## [EXERCISE INSTRUCTIONS]
Search the material below for the string "computer" and extract each line that has it.

## [DATA]

§

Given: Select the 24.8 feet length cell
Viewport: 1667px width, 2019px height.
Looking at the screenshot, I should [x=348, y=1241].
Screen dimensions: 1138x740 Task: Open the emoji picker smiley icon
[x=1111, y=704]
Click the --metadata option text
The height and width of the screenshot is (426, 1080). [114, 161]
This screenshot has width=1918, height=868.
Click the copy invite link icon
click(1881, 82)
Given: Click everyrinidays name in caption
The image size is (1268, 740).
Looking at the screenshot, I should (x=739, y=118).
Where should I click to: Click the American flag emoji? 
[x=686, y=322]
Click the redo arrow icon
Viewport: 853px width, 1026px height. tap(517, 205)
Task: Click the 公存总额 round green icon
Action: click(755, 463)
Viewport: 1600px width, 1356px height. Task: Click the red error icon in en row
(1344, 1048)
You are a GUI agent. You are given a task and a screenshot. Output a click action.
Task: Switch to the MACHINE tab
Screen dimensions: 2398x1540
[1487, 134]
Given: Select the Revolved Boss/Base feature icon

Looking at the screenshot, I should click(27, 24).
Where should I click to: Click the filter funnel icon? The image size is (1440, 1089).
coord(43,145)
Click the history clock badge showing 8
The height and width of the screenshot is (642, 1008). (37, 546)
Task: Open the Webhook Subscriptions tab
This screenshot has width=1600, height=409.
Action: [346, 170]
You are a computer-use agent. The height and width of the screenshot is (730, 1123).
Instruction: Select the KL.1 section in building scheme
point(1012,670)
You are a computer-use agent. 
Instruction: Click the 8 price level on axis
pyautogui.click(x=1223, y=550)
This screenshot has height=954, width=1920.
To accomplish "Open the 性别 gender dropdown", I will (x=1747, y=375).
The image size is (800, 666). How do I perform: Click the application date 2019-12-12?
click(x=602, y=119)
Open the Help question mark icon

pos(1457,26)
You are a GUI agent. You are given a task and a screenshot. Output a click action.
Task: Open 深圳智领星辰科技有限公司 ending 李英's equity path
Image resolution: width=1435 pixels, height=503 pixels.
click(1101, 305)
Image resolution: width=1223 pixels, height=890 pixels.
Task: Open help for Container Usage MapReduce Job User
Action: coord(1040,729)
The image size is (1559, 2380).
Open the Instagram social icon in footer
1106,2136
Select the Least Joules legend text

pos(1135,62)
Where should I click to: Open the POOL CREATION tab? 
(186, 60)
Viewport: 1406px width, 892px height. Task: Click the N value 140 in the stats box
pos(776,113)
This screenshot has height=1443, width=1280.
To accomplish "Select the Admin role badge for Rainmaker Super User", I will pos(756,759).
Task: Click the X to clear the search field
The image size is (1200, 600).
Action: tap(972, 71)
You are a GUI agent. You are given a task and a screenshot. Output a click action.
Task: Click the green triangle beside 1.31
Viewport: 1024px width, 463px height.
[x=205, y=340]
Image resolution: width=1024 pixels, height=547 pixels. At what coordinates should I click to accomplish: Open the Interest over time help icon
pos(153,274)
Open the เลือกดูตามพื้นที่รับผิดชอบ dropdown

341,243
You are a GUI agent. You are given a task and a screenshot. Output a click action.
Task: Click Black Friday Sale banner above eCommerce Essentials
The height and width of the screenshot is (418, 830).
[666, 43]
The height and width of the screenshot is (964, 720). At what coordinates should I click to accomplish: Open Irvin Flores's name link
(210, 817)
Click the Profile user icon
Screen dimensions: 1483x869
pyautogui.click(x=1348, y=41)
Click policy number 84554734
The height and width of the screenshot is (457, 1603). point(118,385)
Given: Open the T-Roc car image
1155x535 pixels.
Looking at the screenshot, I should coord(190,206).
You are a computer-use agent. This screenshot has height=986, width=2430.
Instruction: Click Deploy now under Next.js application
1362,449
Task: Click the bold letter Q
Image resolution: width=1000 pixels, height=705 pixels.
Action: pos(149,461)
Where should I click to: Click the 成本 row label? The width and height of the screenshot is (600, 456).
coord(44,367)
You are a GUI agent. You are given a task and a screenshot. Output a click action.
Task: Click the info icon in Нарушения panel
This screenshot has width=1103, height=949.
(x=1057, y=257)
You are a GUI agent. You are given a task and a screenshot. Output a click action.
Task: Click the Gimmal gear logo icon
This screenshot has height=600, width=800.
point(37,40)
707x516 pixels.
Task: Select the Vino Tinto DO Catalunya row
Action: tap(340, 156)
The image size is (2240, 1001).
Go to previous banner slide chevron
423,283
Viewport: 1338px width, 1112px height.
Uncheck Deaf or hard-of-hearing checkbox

§

## [COMPLETED TASK]
You are a computer-use agent. The height and width of the screenshot is (730, 1123).
You are a computer-use agent. 
You are a computer-use agent. This screenshot has height=986, width=2430.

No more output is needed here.